> [Exercise details]
Set down, please, exactly the lines below that run from the line with "This screenshot has height=1037, width=1660." to the line with "Given: Choose the", both lines included.

Data supplied Start Marker

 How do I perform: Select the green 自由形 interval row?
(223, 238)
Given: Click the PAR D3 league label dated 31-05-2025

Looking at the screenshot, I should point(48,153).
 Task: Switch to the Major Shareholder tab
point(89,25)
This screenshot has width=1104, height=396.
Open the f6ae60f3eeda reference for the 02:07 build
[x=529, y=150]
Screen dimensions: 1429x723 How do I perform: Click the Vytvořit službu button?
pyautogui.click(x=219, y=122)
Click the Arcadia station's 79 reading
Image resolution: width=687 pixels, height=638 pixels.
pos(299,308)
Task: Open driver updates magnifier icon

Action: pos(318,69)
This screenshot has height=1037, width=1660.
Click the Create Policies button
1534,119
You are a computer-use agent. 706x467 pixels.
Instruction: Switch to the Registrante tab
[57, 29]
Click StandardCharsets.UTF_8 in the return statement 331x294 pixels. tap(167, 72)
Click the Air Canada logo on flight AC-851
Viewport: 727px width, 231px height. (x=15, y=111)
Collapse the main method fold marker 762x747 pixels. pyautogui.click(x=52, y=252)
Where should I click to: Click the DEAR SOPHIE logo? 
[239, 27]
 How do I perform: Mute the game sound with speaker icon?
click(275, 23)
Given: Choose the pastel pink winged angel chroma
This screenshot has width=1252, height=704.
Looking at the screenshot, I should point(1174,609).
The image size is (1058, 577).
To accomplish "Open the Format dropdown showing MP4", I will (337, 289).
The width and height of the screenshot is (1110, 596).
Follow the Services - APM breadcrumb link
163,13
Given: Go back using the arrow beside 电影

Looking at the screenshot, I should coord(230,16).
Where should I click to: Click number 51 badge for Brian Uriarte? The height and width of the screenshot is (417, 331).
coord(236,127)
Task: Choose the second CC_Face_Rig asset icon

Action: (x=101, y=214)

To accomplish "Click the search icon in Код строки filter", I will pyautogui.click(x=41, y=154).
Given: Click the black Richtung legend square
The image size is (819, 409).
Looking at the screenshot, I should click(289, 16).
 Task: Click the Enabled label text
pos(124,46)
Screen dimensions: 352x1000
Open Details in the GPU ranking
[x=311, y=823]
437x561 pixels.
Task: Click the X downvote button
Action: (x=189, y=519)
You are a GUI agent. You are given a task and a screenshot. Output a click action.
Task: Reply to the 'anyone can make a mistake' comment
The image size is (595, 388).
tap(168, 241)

Data supplied End Marker

> [Answer to this task]
This screenshot has height=1037, width=1660.
Click the Create Policies button
1534,119
You are a computer-use agent. 706x467 pixels.
Instruction: Switch to the Registrante tab
[57, 29]
Click StandardCharsets.UTF_8 in the return statement 331x294 pixels. tap(167, 72)
Click the Air Canada logo on flight AC-851
Viewport: 727px width, 231px height. (x=15, y=111)
Collapse the main method fold marker 762x747 pixels. pyautogui.click(x=52, y=252)
Where should I click to: Click the DEAR SOPHIE logo? 
[239, 27]
 How do I perform: Mute the game sound with speaker icon?
click(275, 23)
Given: Choose the pastel pink winged angel chroma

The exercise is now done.